I do both things by placing the Pro-Filer with the back of the cylindrical stone at the spin rocker, and the front of the tool closer to the toe pick. I push forwards towards the toe pick (I tape the toe pick, so I don't mess it up!), increasing the force as I go. Sometimes I tilt the Pro-Filer slightly forward, to get a stronger direction change. If there isn't enough space to place the entire Pro-Filer stone ahead of the sweet spot, you may have to use more tilt, so the back of the tool doesn't round off the sweet spot again.
Then I turn the Pro-Filer around 180 degrees, and do it again, because the Pro-Filer is an imperfect tool, and stroking it in the opposite direction evens out the length of the inside and outside edge.
Then I rotate the skate 180 degrees, and place the Pro-Filer so the back of the cylinder is at the sweet spot again, but the front is towards the back of the blade. And I do the same thing, stroking towards the back of the blade, increasing pressure as I go, and again with a tilt away from the sweet spot. And do the 180 degree exchange again.
As always, use a flat stone or equivalent to straighten and perhaps polish the edges, so they point vertically, rather than to one side.
Good luck. I bet these things PARTLY solve your problem. But, if your body is less sensitive to blade shape changes than it used to be, or your inner ear doesn't detect balance as well as it used to, or you have lost some of your fine motor control, or you have lost your muscle tone so your body flops around like a wet noodle, nothing can fix those things that I know of.
Many good professional sharpeners occasionally re-emphasize sweet spots, to make the curvature change sharp again. Some change the location of the sweet spot to better match the anatomy and preferred point of spin of the skater too. But I don't know if any of them also create a slight direction change there like I do.
As tstop4me says, you may eventually feel a need to shorten your toe pick.

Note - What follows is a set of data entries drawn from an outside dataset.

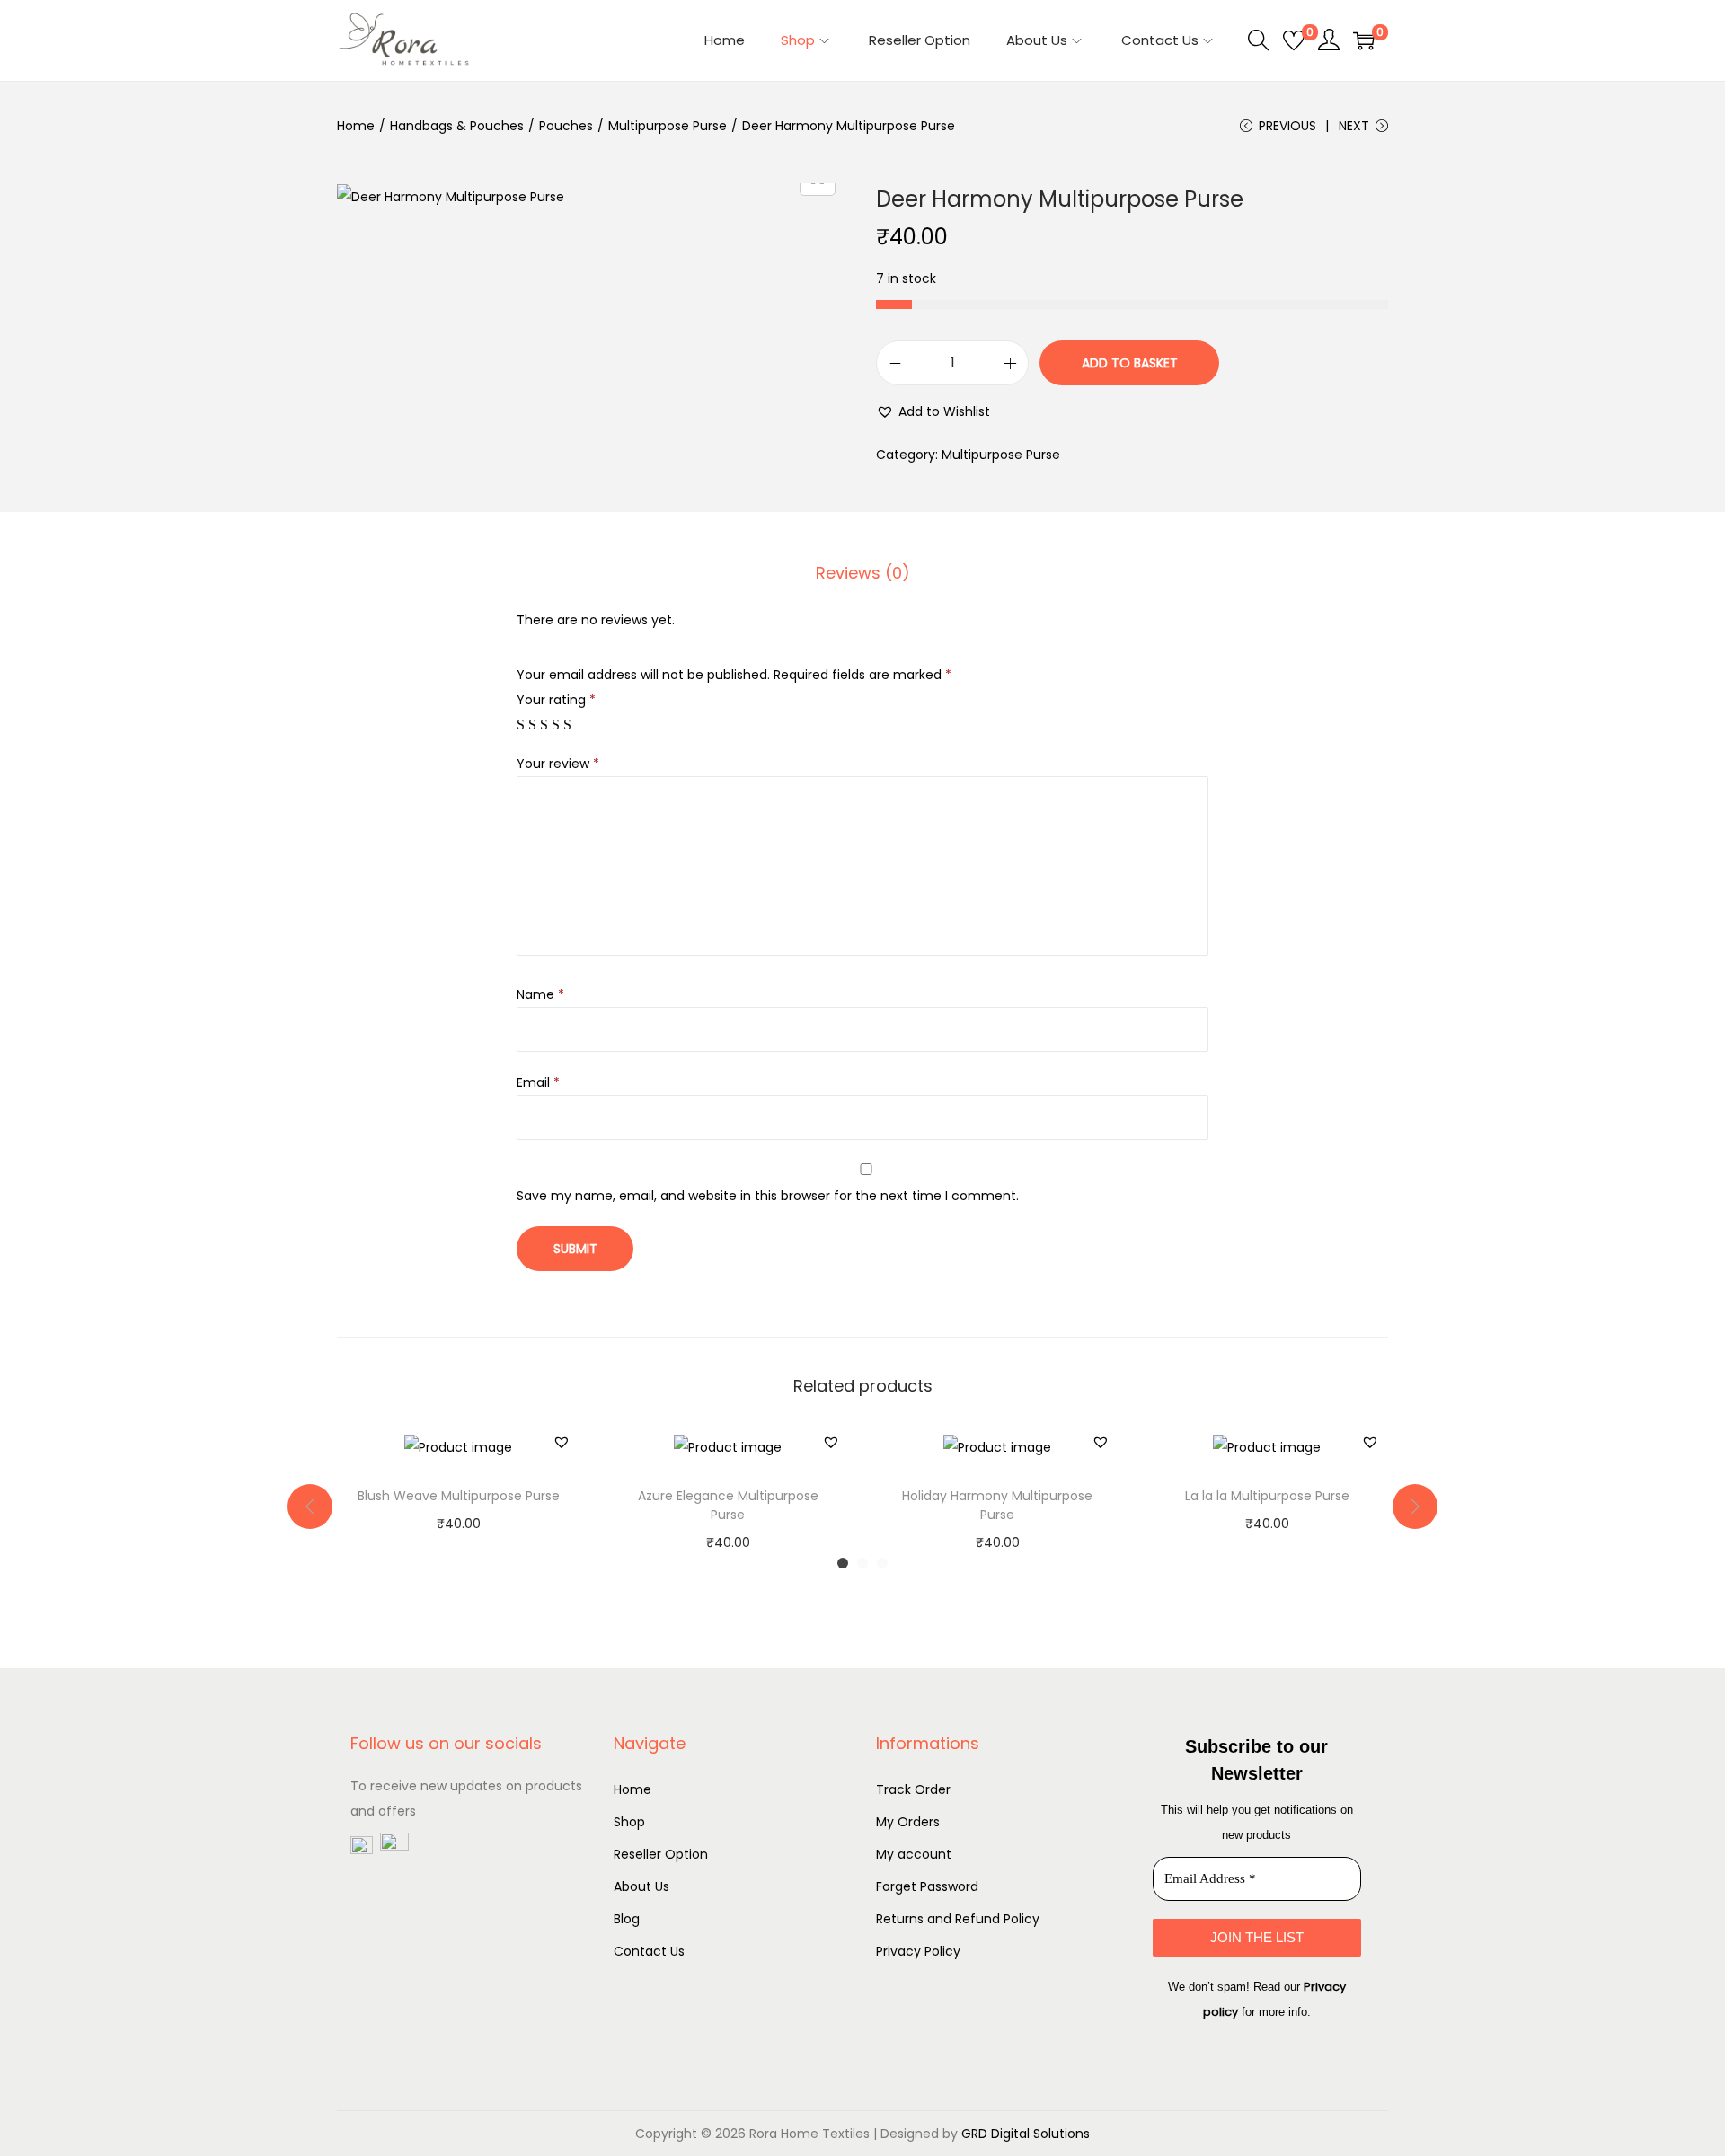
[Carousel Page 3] (882, 1563)
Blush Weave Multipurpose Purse (459, 1496)
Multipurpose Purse (667, 126)
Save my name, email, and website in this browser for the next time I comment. (768, 1196)
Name (540, 994)
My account (913, 1854)
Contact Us (649, 1951)
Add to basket (1130, 363)
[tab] (863, 573)
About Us (641, 1886)
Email (538, 1082)
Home (356, 126)
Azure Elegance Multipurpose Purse (728, 1505)
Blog (627, 1919)
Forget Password (927, 1886)
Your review (558, 764)
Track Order (913, 1789)
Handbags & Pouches (457, 126)
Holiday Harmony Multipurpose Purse (997, 1505)
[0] (1294, 40)
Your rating (556, 700)
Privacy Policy (918, 1951)
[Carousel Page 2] (862, 1563)
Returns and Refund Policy (957, 1919)
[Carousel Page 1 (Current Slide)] (842, 1563)
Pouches (566, 126)
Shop (629, 1822)
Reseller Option (661, 1854)
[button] (933, 411)
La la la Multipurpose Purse (1267, 1496)
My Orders (908, 1822)
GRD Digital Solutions (1025, 2134)
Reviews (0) (863, 572)
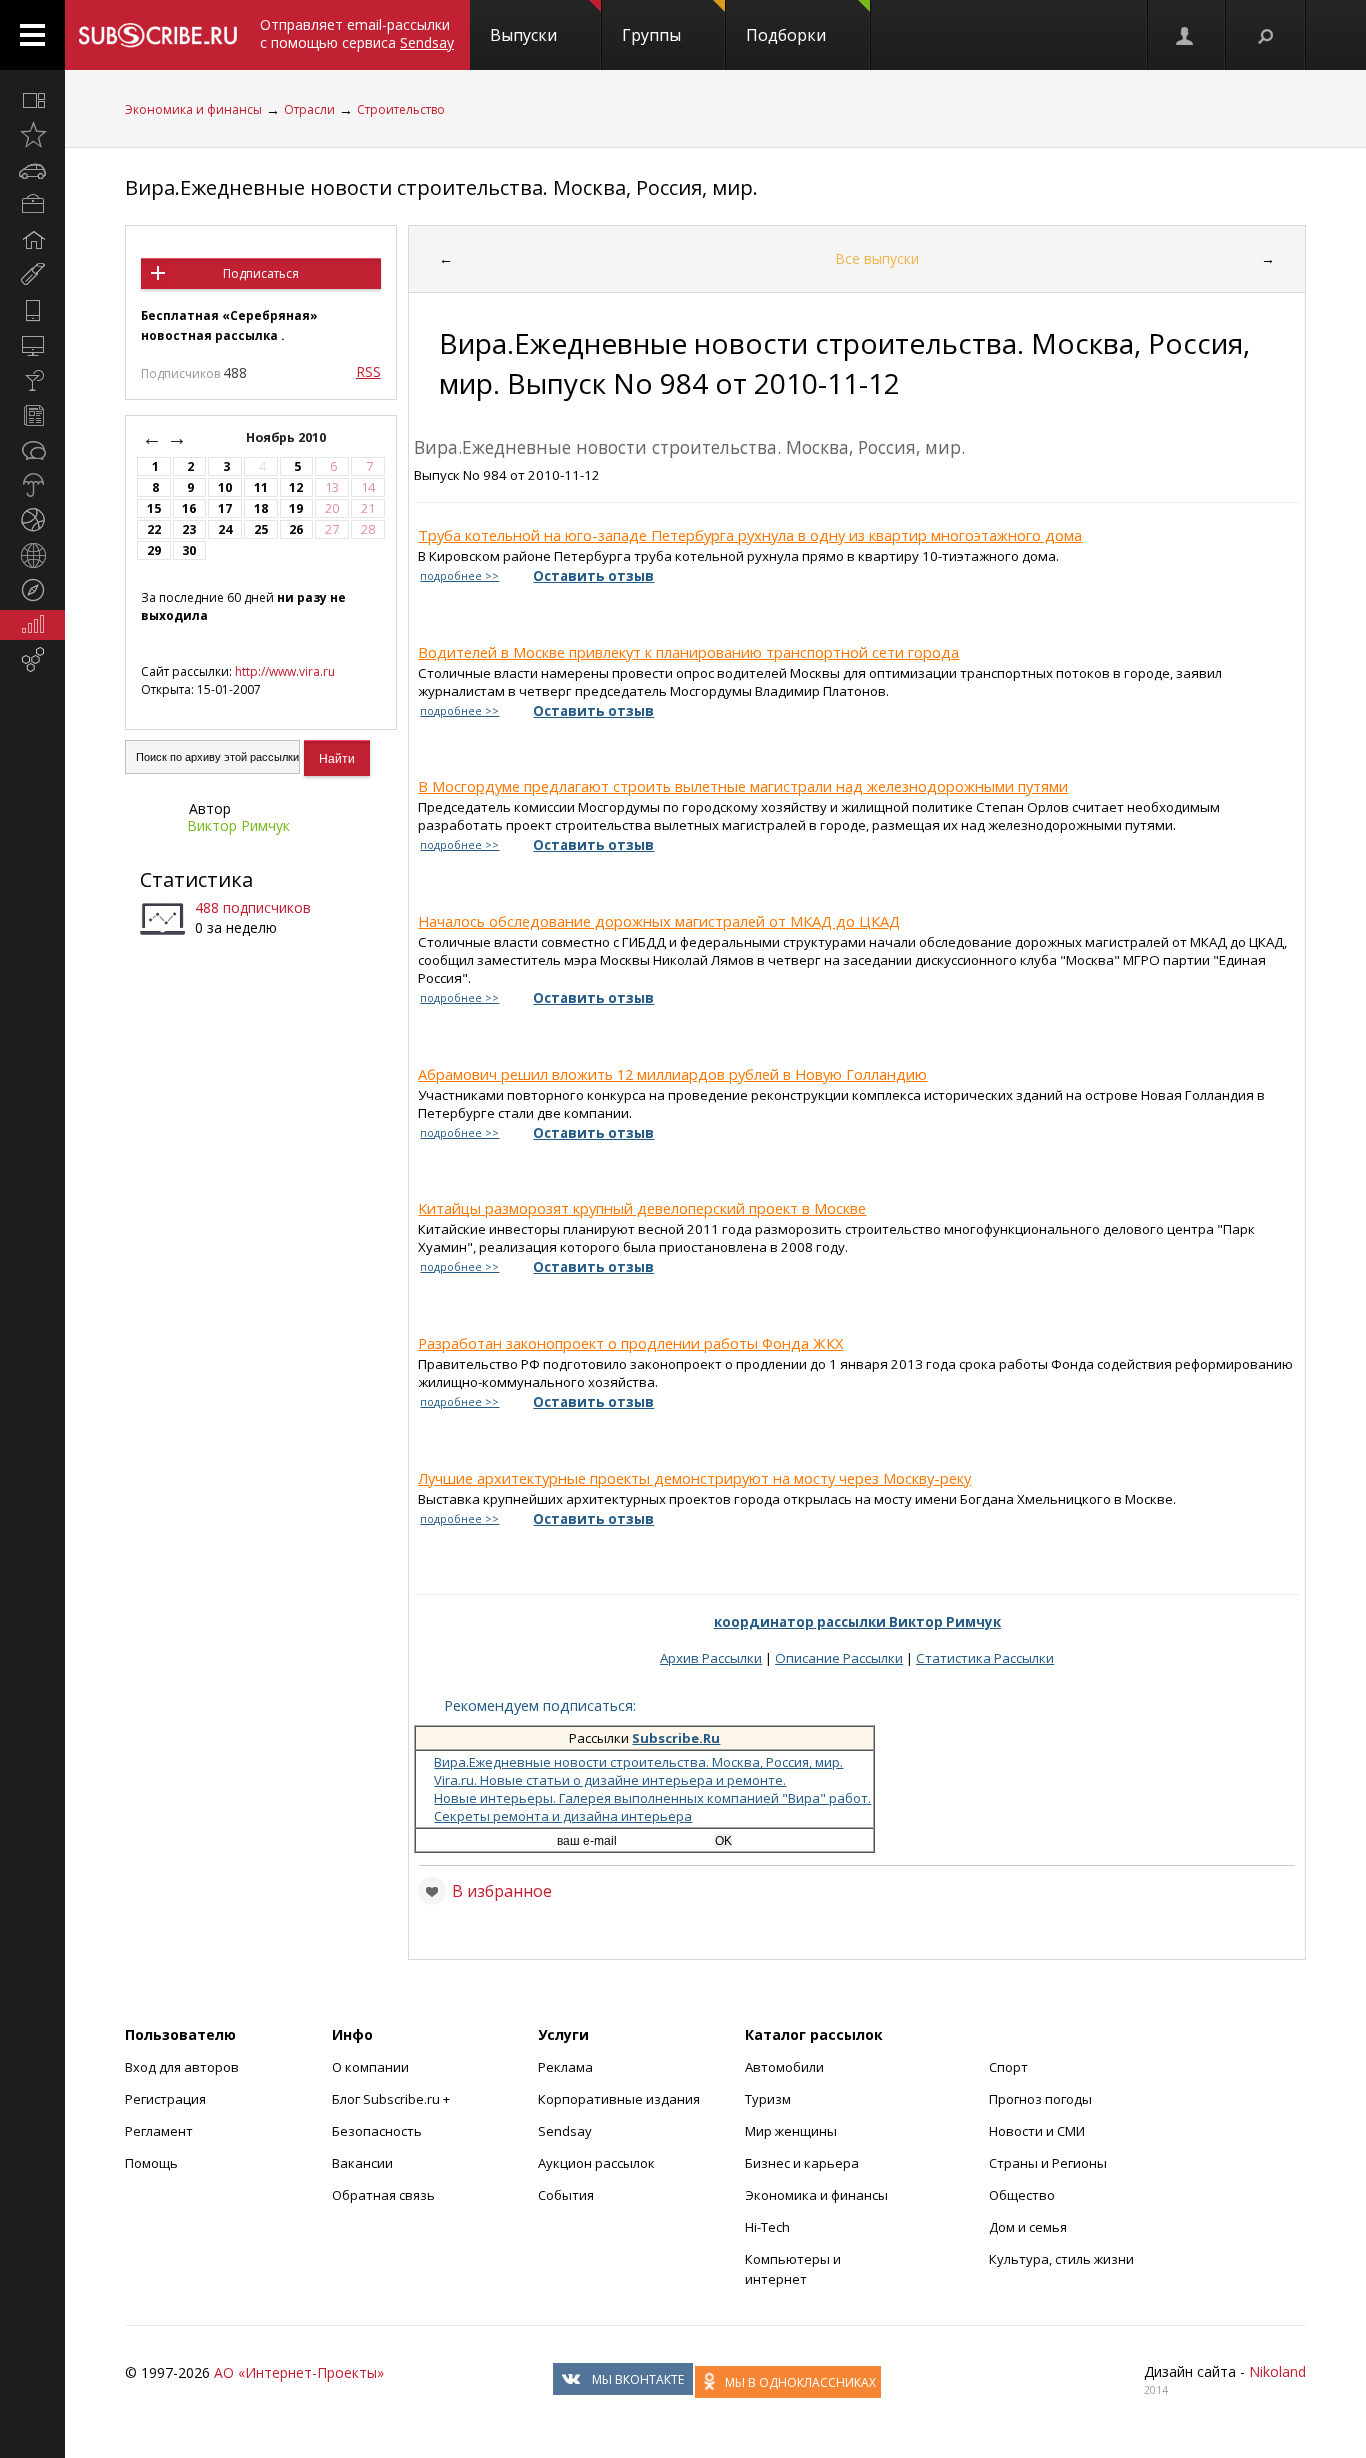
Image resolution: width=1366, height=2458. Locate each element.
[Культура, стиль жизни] (32, 380)
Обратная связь (383, 2195)
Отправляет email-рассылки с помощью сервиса (357, 33)
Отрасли (309, 109)
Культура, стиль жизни (1061, 2259)
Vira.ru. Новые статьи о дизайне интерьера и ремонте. (610, 1780)
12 (296, 487)
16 (189, 508)
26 (296, 529)
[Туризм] (32, 590)
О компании (370, 2067)
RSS (368, 371)
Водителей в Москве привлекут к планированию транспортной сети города (688, 652)
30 (189, 550)
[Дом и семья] (32, 240)
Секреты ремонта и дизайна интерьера (563, 1816)
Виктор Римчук (238, 825)
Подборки (786, 35)
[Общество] (32, 450)
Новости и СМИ (1037, 2131)
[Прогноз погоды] (32, 485)
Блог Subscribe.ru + (392, 2099)
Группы (651, 35)
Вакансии (362, 2163)
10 (225, 487)
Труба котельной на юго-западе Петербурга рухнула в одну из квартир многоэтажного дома (750, 535)
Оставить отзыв (593, 576)
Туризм (768, 2099)
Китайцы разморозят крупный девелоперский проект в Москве (642, 1208)
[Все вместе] (32, 100)
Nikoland (1277, 2371)
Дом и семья (1028, 2227)
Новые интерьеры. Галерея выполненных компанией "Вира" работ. (652, 1798)
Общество (1022, 2195)
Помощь (151, 2163)
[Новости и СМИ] (32, 415)
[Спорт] (32, 520)
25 (261, 529)
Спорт (1008, 2067)
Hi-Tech (767, 2227)
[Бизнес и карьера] (32, 205)
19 (296, 508)
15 (154, 508)
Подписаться (261, 273)
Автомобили (784, 2067)
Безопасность (377, 2131)
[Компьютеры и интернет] (32, 345)
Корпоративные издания (619, 2099)
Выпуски (523, 35)
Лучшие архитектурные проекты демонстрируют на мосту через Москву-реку (694, 1478)
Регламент (159, 2131)
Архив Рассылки (711, 1658)
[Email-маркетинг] (32, 660)
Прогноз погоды (1040, 2099)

So it doesn't interfere too much. Say, in another 10 years?
By the way, if you brush your finger very lightly ACROSS the width of the blade rather than ALONG the length, you probably won't cut yourself, and can feel the edge much better. But I hesitate to tell that to kids, because they can be careless with their fingers. Even some adults don't understand what "very lightly" means. It works with knife edges too, even ceramic knife edges, and if you are super-super-careful, with razor blades. You can feel sharpness, and you can feel if the edge has been bent over.